Hopefully, everyone recognizes that collecting patient payments can be as important as collecting payments from insurance companies. Creating a process to collect and manage these cash payments will assist medical practices in bringing in revenue. Here are five suggestions:
Collect Payment in Advance
We recommend collecting patient payments prior to the services being rendered. The front desk staff needs to understand the importance of collecting payments at the time the patient is in the office. A substantial percentage of the revenue accumulated by a medical practice is the patient responsibility portion. This fact should not be taken lightly. Payments made on the day of service is the quickest way to increase cash flow and lower patient AR. This will result in keeping costs down for everyone.
Create a Process
There is an extensive amount of diverse insurance plans. It has become problematic to predict what the insurance company will cover these days. Many new procedures are being considered experimental, leaving the patient responsible for the payment. Often charges are too high for patients to pay in full which then requires a payment plan. We advise designating a person to oversee creating and implementing these plans. It is also essential to monitor the patient AR to avoid losing valuable income.
Keep a Log of Services
Try keeping a log for procedures that are covered and not covered by the various insurance plans.
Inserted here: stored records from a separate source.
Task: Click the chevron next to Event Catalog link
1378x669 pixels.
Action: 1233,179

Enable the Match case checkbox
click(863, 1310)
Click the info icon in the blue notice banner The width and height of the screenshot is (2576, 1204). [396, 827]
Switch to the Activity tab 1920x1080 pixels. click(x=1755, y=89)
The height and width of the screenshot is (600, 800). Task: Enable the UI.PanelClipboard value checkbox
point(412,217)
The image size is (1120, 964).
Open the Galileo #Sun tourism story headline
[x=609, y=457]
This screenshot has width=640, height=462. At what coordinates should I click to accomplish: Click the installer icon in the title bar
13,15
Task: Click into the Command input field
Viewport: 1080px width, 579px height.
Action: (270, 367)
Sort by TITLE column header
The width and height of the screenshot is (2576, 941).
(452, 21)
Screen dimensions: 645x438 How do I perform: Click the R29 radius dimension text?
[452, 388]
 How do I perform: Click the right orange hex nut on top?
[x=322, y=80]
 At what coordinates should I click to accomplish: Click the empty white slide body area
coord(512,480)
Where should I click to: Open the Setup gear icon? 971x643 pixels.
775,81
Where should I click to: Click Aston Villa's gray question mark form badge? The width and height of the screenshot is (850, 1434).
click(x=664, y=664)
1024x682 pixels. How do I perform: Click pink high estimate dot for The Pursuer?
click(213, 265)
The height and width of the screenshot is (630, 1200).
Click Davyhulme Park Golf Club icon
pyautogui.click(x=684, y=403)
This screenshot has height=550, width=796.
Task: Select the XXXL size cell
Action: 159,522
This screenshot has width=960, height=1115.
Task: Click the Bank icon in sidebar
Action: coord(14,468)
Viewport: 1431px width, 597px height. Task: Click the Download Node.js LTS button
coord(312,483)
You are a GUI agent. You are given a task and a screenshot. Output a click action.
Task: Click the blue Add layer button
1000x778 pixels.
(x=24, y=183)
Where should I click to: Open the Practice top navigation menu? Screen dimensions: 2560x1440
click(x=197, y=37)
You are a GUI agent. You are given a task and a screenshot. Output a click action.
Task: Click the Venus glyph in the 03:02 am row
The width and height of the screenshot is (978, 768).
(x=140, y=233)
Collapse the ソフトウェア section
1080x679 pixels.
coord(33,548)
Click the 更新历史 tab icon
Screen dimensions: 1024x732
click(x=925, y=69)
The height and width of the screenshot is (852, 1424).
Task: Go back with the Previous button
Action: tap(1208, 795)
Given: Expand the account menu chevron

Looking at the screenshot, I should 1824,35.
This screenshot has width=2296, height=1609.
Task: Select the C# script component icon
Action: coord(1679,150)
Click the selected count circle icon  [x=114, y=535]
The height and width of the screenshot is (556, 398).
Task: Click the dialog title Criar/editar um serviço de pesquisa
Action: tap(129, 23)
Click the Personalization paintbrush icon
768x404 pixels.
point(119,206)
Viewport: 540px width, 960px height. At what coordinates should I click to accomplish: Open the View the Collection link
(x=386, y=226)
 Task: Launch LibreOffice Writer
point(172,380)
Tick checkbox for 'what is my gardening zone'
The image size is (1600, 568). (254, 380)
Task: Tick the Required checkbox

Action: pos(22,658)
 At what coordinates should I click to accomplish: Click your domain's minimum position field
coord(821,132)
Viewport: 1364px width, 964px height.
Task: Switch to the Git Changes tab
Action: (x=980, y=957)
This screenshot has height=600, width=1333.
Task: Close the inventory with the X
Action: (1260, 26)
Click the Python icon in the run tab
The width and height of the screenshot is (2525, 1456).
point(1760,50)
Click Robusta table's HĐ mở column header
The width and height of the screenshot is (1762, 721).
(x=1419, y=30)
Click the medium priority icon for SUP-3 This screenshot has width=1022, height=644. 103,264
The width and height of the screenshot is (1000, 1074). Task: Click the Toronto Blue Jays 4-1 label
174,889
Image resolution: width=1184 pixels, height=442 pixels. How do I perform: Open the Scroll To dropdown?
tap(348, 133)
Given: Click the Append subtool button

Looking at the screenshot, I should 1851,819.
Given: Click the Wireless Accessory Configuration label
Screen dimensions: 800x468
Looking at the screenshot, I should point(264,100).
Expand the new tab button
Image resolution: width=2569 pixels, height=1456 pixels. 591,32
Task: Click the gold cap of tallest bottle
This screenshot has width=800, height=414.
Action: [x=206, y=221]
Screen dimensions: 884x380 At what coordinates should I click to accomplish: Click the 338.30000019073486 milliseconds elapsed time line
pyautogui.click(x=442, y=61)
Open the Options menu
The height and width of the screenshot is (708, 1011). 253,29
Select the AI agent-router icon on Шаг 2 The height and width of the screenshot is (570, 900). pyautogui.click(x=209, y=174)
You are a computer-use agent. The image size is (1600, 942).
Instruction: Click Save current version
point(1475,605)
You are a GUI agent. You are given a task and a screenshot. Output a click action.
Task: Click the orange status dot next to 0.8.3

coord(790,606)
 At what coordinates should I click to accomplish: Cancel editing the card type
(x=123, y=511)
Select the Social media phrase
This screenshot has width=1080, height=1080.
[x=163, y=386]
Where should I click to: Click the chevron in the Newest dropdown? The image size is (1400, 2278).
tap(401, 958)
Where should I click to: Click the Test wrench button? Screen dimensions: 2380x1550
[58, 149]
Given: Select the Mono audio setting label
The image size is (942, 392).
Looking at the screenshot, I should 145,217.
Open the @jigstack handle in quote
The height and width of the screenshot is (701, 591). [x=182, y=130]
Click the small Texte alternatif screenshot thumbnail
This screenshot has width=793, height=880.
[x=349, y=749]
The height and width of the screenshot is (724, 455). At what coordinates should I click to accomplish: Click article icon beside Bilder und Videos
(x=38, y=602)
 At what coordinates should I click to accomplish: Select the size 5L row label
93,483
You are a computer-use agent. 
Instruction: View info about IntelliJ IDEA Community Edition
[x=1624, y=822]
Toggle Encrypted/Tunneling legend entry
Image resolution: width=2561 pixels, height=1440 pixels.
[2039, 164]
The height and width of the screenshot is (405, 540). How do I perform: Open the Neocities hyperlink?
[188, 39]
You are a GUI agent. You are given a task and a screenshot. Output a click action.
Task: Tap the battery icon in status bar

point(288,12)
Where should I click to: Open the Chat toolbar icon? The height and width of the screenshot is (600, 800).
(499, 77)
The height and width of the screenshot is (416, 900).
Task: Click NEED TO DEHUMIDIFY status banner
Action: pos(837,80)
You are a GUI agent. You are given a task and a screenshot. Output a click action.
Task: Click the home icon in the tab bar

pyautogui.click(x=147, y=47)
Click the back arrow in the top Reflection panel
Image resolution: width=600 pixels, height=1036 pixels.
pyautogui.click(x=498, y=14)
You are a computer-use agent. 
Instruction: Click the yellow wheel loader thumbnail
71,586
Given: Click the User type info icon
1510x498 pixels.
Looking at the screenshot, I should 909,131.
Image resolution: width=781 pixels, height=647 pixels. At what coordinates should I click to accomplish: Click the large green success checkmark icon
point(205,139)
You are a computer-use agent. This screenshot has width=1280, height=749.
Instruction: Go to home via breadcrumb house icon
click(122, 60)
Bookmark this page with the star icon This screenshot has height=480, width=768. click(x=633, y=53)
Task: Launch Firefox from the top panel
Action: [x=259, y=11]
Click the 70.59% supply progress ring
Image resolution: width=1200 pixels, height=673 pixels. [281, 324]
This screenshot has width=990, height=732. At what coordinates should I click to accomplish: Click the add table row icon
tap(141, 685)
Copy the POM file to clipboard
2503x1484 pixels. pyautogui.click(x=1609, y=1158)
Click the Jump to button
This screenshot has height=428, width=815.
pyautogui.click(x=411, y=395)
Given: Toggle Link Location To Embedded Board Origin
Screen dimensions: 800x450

This will help the patient understand their responsibility before being treated. We advocate collecting payment for any uncovered procedure at the time of service. It is more difficult to collect payment from a patient after services have been performed.
Post Procedure Price List
Patients need to be educated about their responsibilities upon their arrival. They should expect to be asked to pay their copay or portion of the bill. We urge physicians to make the prices for your most common procedures readily available to your patients. Creating a hand out and posting the pricelist in the reception area will help clarify out of pocket expenses if the service goes to the deductible or is not covered. The patient will be less likely to have questions, saving the physician time and money.
Taking deposits for items, procedures, and tests that may not be covered is something we suggest to all our clients. Many DME items get denied. Having the deposit is a good indication that the patient will return to pick up their item and pay the balance. If a deposit is taken for a procedure that is not covered the patient will be billed the balance once the insurance company denies the procedure. A portion of this balance has been taken at the time of service which means less money needs to be collected and chased after. If insurance pays, the patient can easily be refunded.
Providers must stay on top of collecting cash payments when they are due, to avoid getting into the collection stage of the revenue cycle. If you collect payments accurately and early in the collection process you will be on track to increasing your Vital Profits!